BU KADAR GERÇEKÇİ BİR FİLM BULAMASSINIZ İZLEYİN İZLETTİRİN 10 /10
Tropa de Elite’de anlatılan öykü; ölüm korkusunun, insanların mesleklerine bakmaksızın onları sindirdiği ve toplumun çürümesine hizmet eden sosyal normların boyunduruğu altında sürekli sahip değiştiren, uyuşturucu ve silah kaçakçılığının orta yerinde kalmış bir yerleşim bölgesi ve onun suça batmış insanlarının öyküsü.
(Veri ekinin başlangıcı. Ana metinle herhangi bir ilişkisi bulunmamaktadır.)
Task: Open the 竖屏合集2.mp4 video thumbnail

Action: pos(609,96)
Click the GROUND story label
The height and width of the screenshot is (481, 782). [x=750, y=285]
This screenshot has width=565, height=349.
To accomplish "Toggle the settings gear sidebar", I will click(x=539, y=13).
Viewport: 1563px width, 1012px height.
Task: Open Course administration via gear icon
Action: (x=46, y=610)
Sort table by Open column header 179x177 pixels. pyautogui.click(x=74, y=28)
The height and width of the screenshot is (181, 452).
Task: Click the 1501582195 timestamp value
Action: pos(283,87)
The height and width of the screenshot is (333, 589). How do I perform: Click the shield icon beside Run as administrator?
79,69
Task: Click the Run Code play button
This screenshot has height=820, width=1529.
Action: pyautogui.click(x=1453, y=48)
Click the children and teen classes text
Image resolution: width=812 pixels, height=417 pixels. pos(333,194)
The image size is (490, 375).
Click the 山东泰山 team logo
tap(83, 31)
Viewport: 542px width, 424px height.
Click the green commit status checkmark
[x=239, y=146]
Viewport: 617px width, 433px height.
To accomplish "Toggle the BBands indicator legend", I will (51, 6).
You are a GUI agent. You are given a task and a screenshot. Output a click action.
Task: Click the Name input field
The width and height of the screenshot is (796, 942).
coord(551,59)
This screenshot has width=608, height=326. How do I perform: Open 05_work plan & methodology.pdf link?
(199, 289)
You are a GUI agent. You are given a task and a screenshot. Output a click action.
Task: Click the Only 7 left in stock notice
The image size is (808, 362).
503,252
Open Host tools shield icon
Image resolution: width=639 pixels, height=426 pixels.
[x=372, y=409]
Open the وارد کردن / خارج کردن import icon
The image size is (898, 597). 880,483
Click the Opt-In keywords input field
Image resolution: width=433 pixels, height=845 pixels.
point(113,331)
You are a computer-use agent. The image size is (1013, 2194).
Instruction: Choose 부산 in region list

City of God’ı bilenlerin yabancısı olmayacağı bir Brezilya ve Güney Amerika gerçeği… Tropa de Elite, City of God’ın tümüne yayılan belgeselci atmosfer yerine, öykülemeye daha çok başvuran ve ele aldığı toplumu suçlu/suçsuz ayrımına gitmeden, yozlaşmış toplumun bizzat içinden eleştirmeyi seçiyor. Bunu yaparken de kendine odak noktası olarak BOPE teşkilatını alıyor. Şiddetin ve yozlaşmanın medya kuruluşlarına ve insanlara yansımayan kısmına, yani polis teşkilatının da üstünde bulunan, özel kuvvetlerden oluşan BOPE grubuna kamerasını yöneltiyor. Tahmin edilebileceği gibi, içerisi de en az dışarısı kadar kirli ve yozlaşmış durumda. Yönetmen bunu da en güzel şu diyalogda açıklıyor: “Polis düzene bel bağlar ve düzen toplumun sorunlarını çözecek şekilde işlemez. Düzen kendi sorunlarını çözecek şekilde işler.” Kendi kendini devam ettirmeyi esas amaç olarak gören bu çürümüş toplumda, sahipler her gün değişirken, ortada aileleriyle insanlık dramı yaşayan bireylerin hayatlarıysa Tropa de Elite’in bir başka odak noktası. Bir yandan toplum ve BOPE teşkilatı hakkında detaylı çözümlemelerde bulunan film, diğer tarafta da sıradan insanların sorunlarını mercek altına alıyor.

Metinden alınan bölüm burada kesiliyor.